**Supplied passage:**
[Start of section]
Background information
- Also known as: Candy Girl
- Born: 29 November 1986 (age 39)
- Genres: club-pop
- Occupation: vocalist
- Label: Magic Records
- Website: candygirl.pl

= Barbara Hetmańska =

Barbara Hetmańska (born 29 November 1986 in Katowice, Poland), known as Candy Girl, is a Polish dance pop singer. She has collaborated with such Polish musicians as Alchemist Project, East Clubbers, Wet Fingers, and with the British duo Riff & Rays.

Hetmańska has signed in 2006 to Magic Records. In May 2009, she released her debut single, titled "Wszystko, czego dziś chcę", which is cover of Izabela Trojanowska's song. On 12 June 2009, she performed her new single "Yeah!" at the Opole Music Festival. Her third single, "Czas (siłę w sobie mam)", was released in December 2009, and her 23 November 2009 debut album was titled Hałas w mojej głowie and includes 15 dance music tracks.

In early 2010, she released her new single titled "Lick It", a collaboration with DJ Adamus. Along with the single's music video, on her YouTube official site she published the videos for the English versions of her 2009 singles "Yeah!" and "Czas (siłę w sobie mam)", this last one under the new title "Take My Breath Away".

In 2011, she released her second studio album Między jawą a snem, which in August 2012 will be released in Asia under the English title Between Sleep And Wakefulness.
[End of section]
**Material provided:**
[Start of section]
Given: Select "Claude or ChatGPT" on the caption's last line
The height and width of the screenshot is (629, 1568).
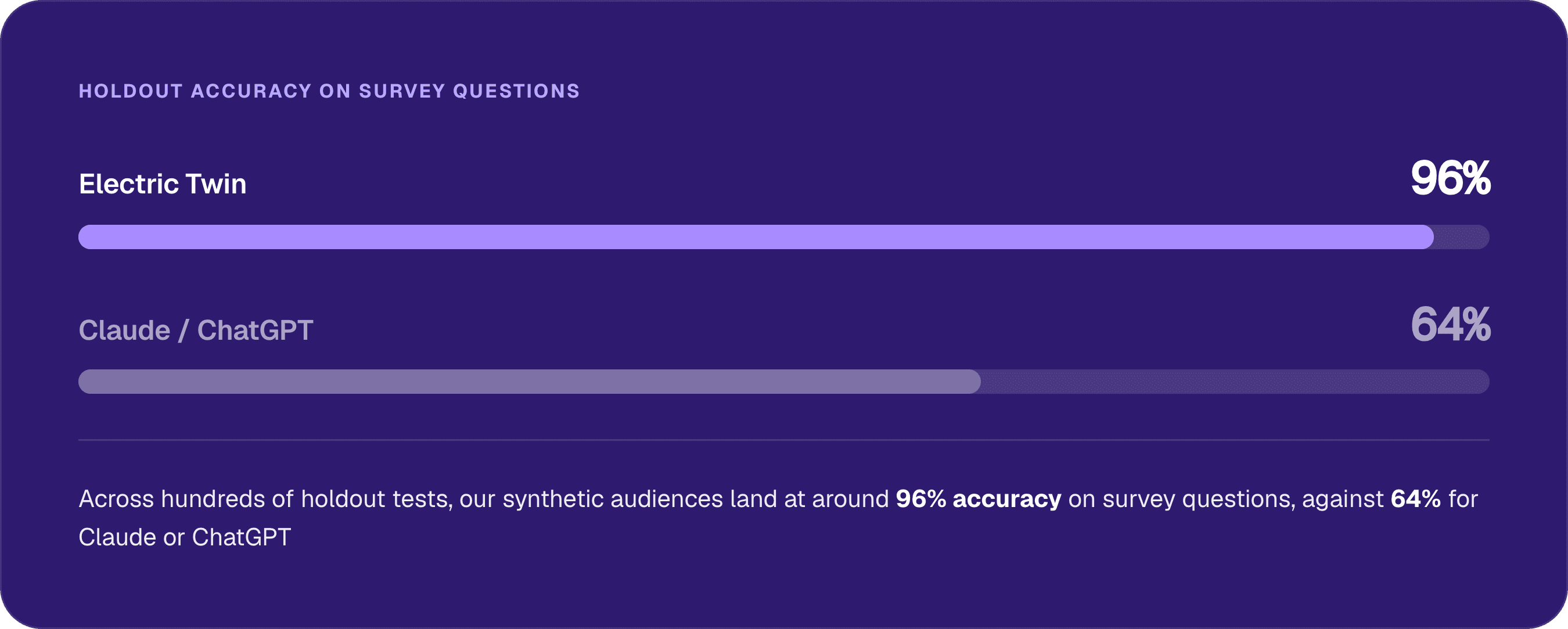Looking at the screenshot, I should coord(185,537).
[End of section]
[Start of section]
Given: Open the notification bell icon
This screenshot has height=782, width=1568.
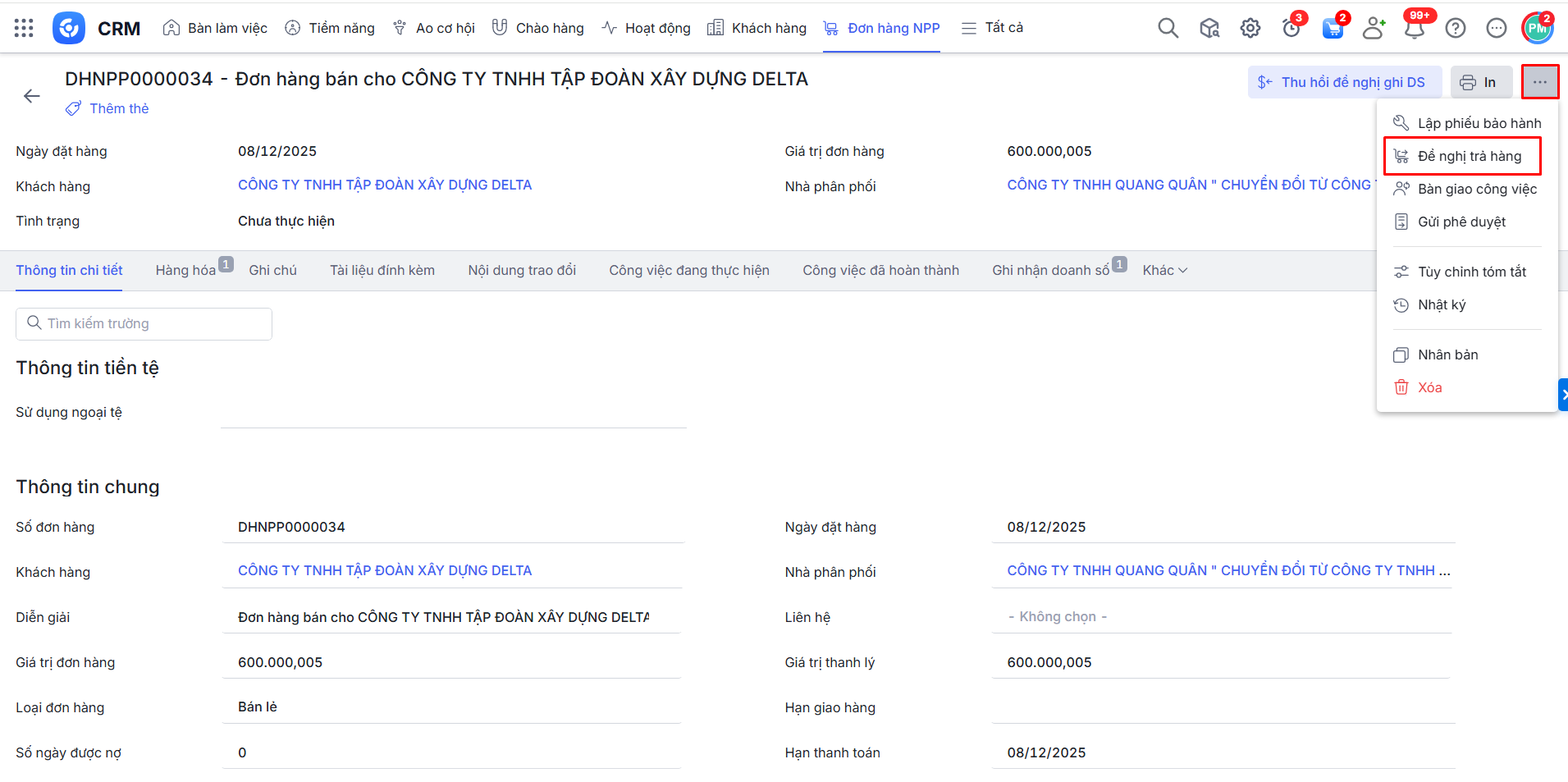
[End of section]
**Problem set:**
1. In the Barbara Hetmańska text, update the stretch from "- Genres: club-pop" through "dance music tracks.", replacing "released" with "issued".
2. Recast the paragraph of the Barbara Hetmańska text that begins "Hetmańska has signed in 2006" as a short bulleted list that keeps its main facts.
3. Answer these questions from the Barbara Hetmańska text, one per line:
(a) In what city was she born?
(b) Who worked with her on the single "Lick It"?
(c) What English title was her second studio album given for its release in Asia?

**Solutions in order:**
1.
- Genres: club-pop
- Occupation: vocalist
- Label: Magic Records
- Website: candygirl.pl

= Barbara Hetmańska =

Barbara Hetmańska (born 29 November 1986 in Katowice, Poland), known as Candy Girl, is a Polish dance pop singer. She has collaborated with such Polish musicians as Alchemist Project, East Clubbers, Wet Fingers, and with the British duo Riff & Rays.

Hetmańska has signed in 2006 to Magic Records. In May 2009, she issued her debut single, titled "Wszystko, czego dziś chcę", which is cover of Izabela Trojanowska's song. On 12 June 2009, she performed her new single "Yeah!" at the Opole Music Festival. Her third single, "Czas (siłę w sobie mam)", was issued in December 2009, and her 23 November 2009 debut album was titled Hałas w mojej głowie and includes 15 dance music tracks.

2.
- Signed to Magic Records in 2006.
- Released her debut single, "Wszystko, czego dziś chcę," a cover of Izabela Trojanowska's song, in May 2009.
- Performed her new single "Yeah!" at the Opole Music Festival on 12 June 2009.
- Released her debut album, Hałas w mojej głowie, on 23 November 2009. It has 15 dance music tracks.
- Released her third single, "Czas (siłę w sobie mam)," in December 2009.

3.
(a) Katowice, Poland
(b) DJ Adamus
(c) Between Sleep And Wakefulness